Locate every line in the items below that contains the string "width" and copy each of those lines.

## begin Records to process

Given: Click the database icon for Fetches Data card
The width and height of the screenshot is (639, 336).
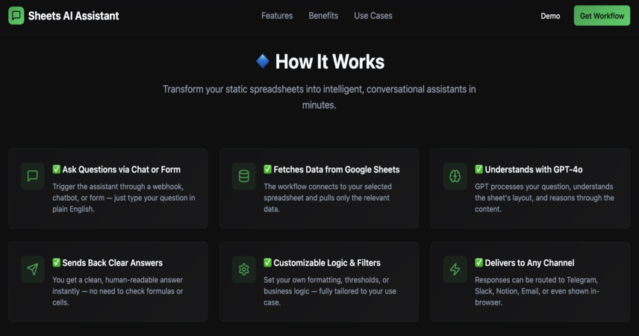Looking at the screenshot, I should pyautogui.click(x=243, y=176).
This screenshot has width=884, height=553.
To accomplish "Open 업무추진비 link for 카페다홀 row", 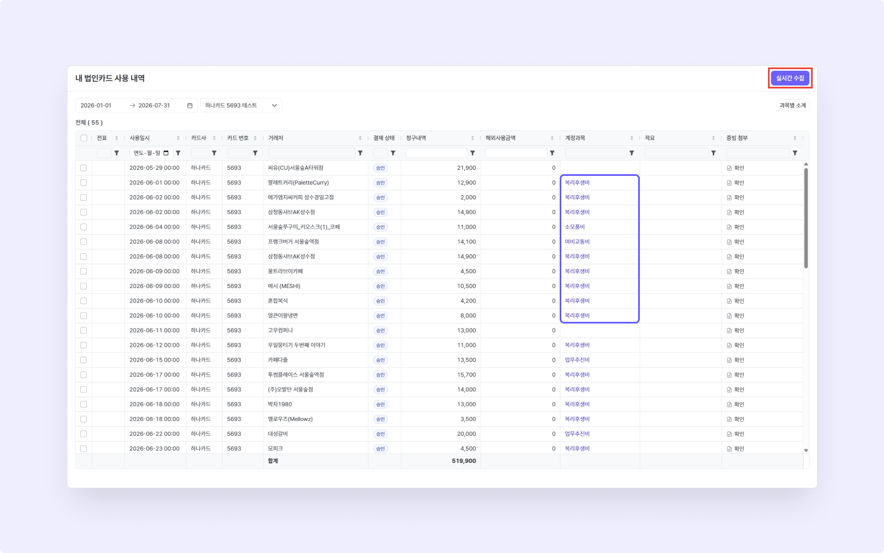I will pyautogui.click(x=577, y=360).
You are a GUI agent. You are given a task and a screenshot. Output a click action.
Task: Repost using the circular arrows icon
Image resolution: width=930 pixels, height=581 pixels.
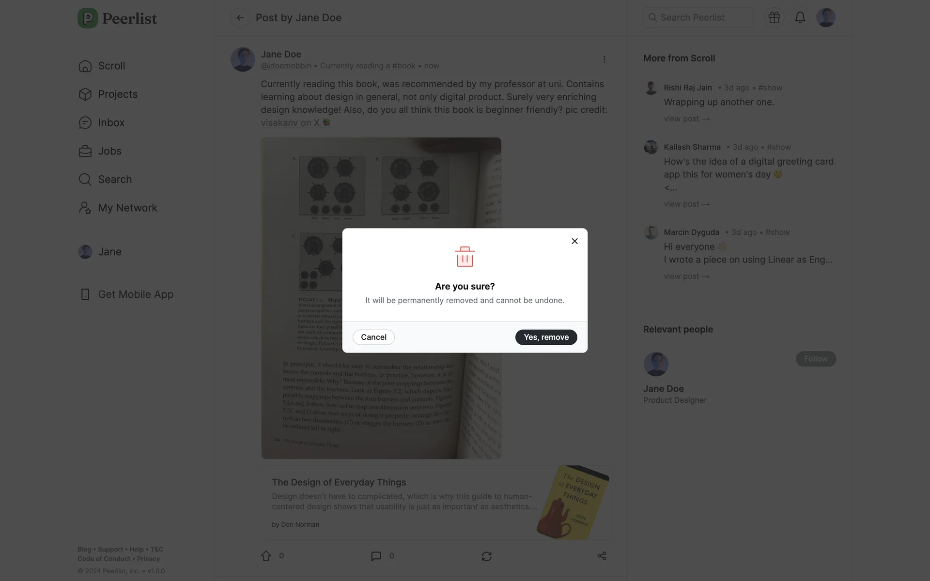tap(487, 556)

## end Records to process

- _Output of the exercise_
The width and height of the screenshot is (639, 336).
This screenshot has width=884, height=553.
Image resolution: width=930 pixels, height=581 pixels.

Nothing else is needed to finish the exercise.